Akademik Veri Yönetim Sistemi
The Journal of rheumatology, cilt.52, sa.11, ss.1141-1150, 2025 (SCI-Expanded, Scopus)
OBJECTIVE: This nationwide, multicenter study was conducted to assess the demographic and clinical features, treatment regimens, and prognosis of primary Sjögren disease (SjD) in childhood. METHODS: This retrospective study included a total of 81 patients < 18 years of age from 21 pediatric rheumatology centers. Among these, 51 patients fulfilled the diagnosis of childhood SjD according to the 2016 American College of Rheumatology (ACR)/European Alliance of Associations for Rheumatology (EULAR) classification criteria. The remaining 30 patients-who did not fully meet these criteria but exhibited clinical and laboratory findings suggestive of SjD-were categorized as at risk for childhood SjD to highlight diagnostic challenges and the spectrum of early presentations, based on comprehensive clinical evaluation by experienced pediatric rheumatologists. RESULTS: The cohort consisted of 81 patients (85.2% female, 14.8% male) with a median age at symptom onset of 11.4 years and a median follow-up of 24 months.

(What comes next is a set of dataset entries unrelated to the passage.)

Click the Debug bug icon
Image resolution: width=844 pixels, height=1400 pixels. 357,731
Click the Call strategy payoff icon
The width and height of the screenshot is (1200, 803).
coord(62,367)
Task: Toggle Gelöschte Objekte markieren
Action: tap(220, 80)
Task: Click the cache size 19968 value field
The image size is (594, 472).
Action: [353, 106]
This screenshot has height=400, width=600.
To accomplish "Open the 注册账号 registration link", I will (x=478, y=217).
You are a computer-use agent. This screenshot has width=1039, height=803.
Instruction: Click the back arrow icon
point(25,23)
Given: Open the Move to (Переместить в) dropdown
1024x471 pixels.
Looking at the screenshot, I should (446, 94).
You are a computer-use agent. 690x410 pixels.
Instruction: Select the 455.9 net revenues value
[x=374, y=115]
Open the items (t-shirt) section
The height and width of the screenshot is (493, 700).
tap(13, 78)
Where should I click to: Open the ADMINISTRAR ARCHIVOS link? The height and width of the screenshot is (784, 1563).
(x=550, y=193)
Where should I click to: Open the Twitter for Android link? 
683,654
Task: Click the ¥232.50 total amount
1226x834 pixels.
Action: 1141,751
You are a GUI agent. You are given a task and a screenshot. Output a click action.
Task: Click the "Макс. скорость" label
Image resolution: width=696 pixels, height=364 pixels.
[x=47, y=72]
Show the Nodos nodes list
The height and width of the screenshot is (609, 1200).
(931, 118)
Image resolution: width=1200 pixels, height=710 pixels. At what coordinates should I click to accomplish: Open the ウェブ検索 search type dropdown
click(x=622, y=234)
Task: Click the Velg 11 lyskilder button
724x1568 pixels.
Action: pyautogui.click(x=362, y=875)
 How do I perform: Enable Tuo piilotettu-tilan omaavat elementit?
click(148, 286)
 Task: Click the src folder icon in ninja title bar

Common clinical manifestations included dry mouth, dry eyes, arthralgia, fatigue, and parotitis. Fifty-one of the 81 patients met the 2016 ACR/EULAR classification criteria, whereas the remaining 30 were classified as an at-risk group. The most common clinical findings in the at-risk group were xerostomia (90%), arthralgia (56.7%), fatigue (50%), and dry eyes (43.3%). Dry mouth and peripheral nervous system involvements were found to be higher in patients categorized as at risk (P = 0.03 and P = 0.02, respectively). CONCLUSION: The current classification criteria for childhood SjD appear to be inadequate, highlighting the need for pediatric-specific criteria that more accurately reflect the distinct clinical patterns observed in children.